[Exercise inputs — start]

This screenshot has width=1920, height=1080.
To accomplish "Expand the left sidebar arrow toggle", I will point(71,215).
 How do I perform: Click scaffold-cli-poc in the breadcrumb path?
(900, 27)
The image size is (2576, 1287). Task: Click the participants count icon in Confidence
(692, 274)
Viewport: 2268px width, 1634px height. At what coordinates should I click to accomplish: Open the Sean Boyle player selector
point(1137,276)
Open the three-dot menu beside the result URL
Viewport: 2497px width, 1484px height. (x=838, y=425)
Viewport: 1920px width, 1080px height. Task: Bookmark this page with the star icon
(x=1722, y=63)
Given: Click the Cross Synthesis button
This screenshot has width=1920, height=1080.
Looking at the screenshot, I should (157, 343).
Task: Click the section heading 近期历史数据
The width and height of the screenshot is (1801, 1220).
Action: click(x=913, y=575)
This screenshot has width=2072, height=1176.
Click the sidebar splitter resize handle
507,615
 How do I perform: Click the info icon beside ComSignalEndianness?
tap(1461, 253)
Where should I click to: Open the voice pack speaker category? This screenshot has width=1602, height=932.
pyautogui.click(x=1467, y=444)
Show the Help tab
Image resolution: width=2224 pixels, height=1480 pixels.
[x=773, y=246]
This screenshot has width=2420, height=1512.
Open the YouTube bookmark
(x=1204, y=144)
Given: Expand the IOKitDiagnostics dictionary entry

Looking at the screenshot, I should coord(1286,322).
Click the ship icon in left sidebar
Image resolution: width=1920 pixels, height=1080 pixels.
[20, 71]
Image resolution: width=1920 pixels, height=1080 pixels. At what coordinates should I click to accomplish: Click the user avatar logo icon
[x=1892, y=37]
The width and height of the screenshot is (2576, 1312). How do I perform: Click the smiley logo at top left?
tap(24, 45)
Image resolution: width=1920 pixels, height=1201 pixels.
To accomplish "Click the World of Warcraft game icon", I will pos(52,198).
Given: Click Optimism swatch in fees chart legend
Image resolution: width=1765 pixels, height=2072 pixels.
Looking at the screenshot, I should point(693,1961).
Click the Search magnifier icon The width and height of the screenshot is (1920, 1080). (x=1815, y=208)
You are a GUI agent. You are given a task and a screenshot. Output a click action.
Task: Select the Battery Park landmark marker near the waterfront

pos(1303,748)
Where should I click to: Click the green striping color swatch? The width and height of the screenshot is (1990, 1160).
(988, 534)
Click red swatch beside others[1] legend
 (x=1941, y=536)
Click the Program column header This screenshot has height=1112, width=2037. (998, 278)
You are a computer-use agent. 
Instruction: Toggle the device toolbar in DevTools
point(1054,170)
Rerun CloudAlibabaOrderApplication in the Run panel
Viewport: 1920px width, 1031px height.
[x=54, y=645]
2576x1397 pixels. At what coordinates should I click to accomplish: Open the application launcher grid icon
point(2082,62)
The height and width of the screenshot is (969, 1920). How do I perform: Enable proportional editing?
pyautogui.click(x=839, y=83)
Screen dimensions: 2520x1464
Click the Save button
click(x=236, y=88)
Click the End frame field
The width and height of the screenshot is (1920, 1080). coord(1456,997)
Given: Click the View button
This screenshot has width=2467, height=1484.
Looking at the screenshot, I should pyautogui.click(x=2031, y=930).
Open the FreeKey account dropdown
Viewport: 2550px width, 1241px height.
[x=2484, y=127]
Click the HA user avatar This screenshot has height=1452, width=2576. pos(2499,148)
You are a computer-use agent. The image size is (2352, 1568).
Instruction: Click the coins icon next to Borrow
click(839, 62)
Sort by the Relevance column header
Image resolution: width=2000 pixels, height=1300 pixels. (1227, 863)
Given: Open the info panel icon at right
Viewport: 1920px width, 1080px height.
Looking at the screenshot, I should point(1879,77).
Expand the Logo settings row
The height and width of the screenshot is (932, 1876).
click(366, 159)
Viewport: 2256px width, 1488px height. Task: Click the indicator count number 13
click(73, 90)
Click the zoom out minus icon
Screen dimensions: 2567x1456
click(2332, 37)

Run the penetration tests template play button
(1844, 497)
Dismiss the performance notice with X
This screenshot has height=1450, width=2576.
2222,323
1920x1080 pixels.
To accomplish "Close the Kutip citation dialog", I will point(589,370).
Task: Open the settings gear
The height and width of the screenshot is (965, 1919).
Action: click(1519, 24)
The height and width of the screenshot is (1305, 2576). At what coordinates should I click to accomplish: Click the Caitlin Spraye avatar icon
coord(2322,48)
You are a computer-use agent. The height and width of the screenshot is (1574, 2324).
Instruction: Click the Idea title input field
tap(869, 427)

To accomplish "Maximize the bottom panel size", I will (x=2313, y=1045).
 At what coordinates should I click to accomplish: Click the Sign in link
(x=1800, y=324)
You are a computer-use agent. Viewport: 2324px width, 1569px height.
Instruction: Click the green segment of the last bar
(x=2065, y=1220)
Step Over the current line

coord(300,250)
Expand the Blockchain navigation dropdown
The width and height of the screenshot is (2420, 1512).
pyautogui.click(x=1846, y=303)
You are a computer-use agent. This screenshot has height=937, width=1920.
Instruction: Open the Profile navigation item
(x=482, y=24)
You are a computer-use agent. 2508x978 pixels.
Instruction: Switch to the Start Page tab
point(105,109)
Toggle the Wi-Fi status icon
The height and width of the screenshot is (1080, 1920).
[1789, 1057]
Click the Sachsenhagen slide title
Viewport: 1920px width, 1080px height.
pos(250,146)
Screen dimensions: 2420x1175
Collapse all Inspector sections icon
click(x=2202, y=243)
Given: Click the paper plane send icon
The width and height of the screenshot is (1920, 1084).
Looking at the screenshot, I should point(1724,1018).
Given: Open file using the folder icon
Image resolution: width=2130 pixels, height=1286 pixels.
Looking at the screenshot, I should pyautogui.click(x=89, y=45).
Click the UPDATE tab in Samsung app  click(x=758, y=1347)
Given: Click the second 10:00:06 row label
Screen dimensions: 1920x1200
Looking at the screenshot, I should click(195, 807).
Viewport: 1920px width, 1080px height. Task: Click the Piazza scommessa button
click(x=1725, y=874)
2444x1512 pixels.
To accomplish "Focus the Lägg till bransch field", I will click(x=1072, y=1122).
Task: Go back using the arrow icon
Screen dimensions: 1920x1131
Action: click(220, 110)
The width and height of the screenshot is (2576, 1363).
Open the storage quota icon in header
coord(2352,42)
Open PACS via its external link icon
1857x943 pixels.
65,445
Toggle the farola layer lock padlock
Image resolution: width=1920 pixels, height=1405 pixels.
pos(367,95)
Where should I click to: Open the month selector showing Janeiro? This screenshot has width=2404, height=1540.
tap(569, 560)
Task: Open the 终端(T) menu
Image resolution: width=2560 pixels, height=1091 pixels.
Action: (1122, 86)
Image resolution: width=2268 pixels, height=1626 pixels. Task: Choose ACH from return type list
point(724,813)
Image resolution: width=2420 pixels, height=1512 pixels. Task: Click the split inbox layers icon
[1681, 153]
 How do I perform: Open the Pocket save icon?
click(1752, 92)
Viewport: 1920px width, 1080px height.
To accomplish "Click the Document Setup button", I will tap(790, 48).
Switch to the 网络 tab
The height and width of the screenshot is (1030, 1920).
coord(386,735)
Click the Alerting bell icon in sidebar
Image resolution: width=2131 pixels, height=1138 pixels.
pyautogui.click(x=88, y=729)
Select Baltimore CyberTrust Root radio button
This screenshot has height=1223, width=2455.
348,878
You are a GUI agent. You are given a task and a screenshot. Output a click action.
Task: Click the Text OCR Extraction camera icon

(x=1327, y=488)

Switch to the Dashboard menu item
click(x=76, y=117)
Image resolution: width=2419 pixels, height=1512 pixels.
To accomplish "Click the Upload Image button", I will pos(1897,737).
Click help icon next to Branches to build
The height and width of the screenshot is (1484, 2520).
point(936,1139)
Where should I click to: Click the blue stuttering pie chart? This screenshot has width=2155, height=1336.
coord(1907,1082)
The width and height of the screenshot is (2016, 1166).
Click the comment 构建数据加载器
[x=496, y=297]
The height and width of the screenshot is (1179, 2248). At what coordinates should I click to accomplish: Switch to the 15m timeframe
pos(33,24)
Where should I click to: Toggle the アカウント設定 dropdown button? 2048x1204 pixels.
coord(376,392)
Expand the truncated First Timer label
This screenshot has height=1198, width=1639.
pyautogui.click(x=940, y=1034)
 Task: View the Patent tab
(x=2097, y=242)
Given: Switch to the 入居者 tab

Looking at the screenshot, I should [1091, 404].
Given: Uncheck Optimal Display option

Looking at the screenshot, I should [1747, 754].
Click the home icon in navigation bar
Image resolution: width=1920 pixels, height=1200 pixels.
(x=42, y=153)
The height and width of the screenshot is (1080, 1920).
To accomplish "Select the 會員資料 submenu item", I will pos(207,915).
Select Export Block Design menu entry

[Exercise inputs — finish]

- **What needs to be done**:
Supply the count of lines in the entries that contain the word "computer", and nothing besides.

- **Exercise result**:
6